Which other JBO tracks did you love and/or play at the time?

Definitely X-Press 2 tracks, they’ve done some fantastic and big tunes and I love what they’ve done. That track was an early one which really stood out. Boca Juniors and the track ‘Raise’, that was a great track, i used to love it. Also ‘The Dust Brothers’ which is what they were called before they turned into The Chemical Brothers, there was track called ‘Songs Of the Siren’, I got to know that track when I was playing on a Thursday night in a club called The Drum Club and I remember this quite shy guy with curly hair coming up to me with a white label with the title ‘Songs Of The Siren’ saying ‘This is our new one’ and it was Ed (Ed Simons from The Chemical Brothers).
I thought it was a great track with really haunting vocals on it, and it was the one which really kicked things off for them.

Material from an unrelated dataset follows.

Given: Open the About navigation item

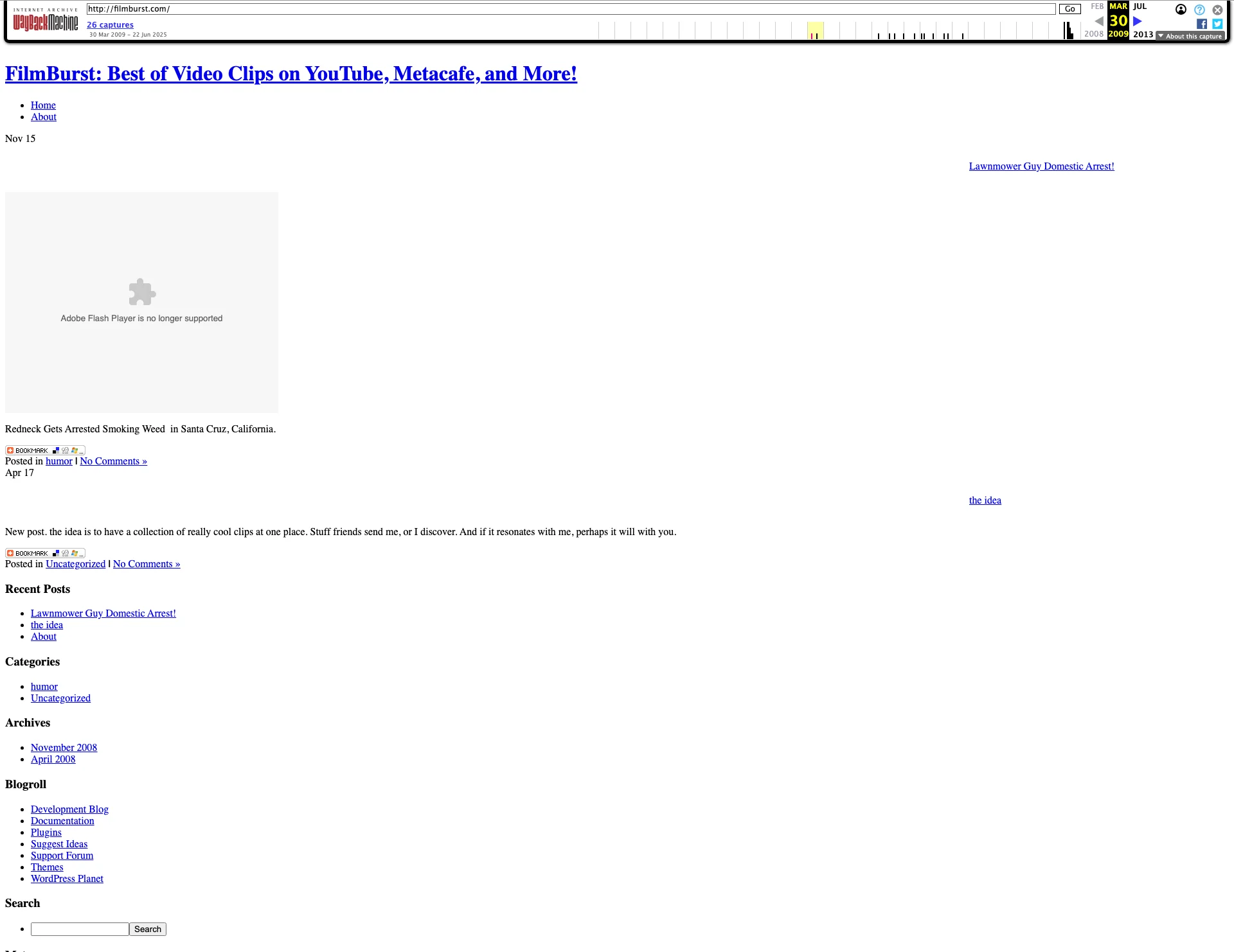Looking at the screenshot, I should click(x=44, y=117).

Do you miss being a label boss at the moment?

At the time it was tough for me to say ‘Ok I don’t really want to do this anymore’ because id been running ‘Underwater’ for the previous 14 or 15 years and started it up when I was in Underworld in 1994. I think spending 15 years running an independent dance label was pretty good going, I had a good innings. But to be honest I think it was the right time to move on, I don’t miss it at all. It was good though, we did have fun times, we did some great parties and I was doing nights in Ibiza and we had a residency at Pacha for four years.
But times change and you have to move on. We were selling vinyl at the beginning! Now record sales have completely gone. I had to change with the times and I didn’t want to be doing it anymore because I wanted to focus on doing some of my own stuff again. I was looking after a lot of other artists and their creativity and not myself and my own creativity.


Tell us about any of your projects or up-coming dates that you’d like to push.

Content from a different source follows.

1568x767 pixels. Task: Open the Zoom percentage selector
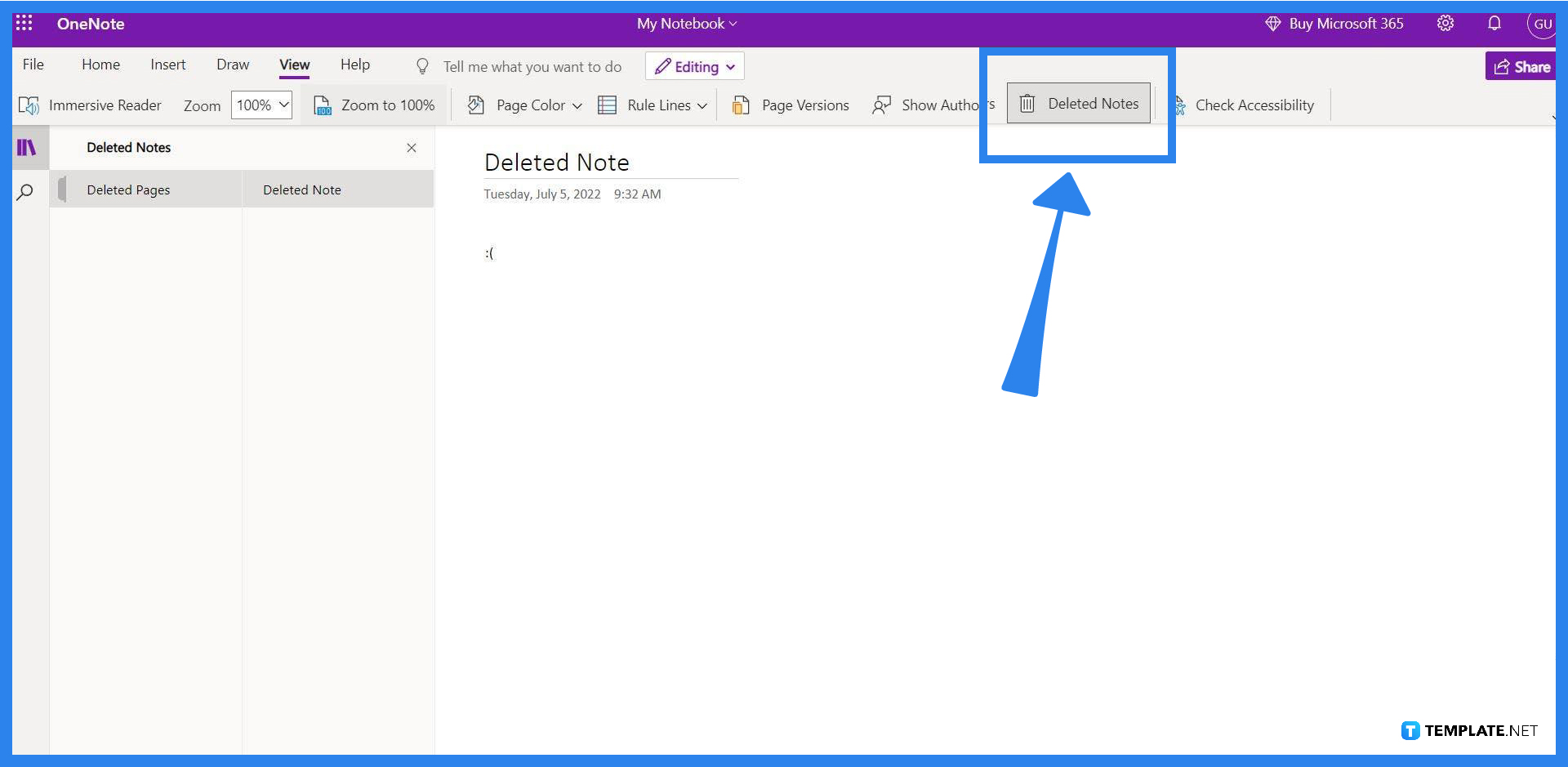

There’s my digital label which will be called ‘Hard4slow Records’, and they’ll be plenty of tunes coming out on that in the near future. I’ve also got a lot of DJ-ing coming up soon, I’ve got a Singapore party coming up soon and I’m off to Pacha in Ibiza next week with Sander and then I’m off to Paris the week after that doing a party. I’m looking to get the album I was telling you about finished because at the moment I’m just sifting through a load of different mixes which are spread over quite few files, and I’m looking to get a mate of mine called Steve Doug who is  the Chemical Brothers engineer, in on it too. He’s heard it and he says he’s loving it so, it will be good to get him in to help polish it off, and then find a home for it and put it out!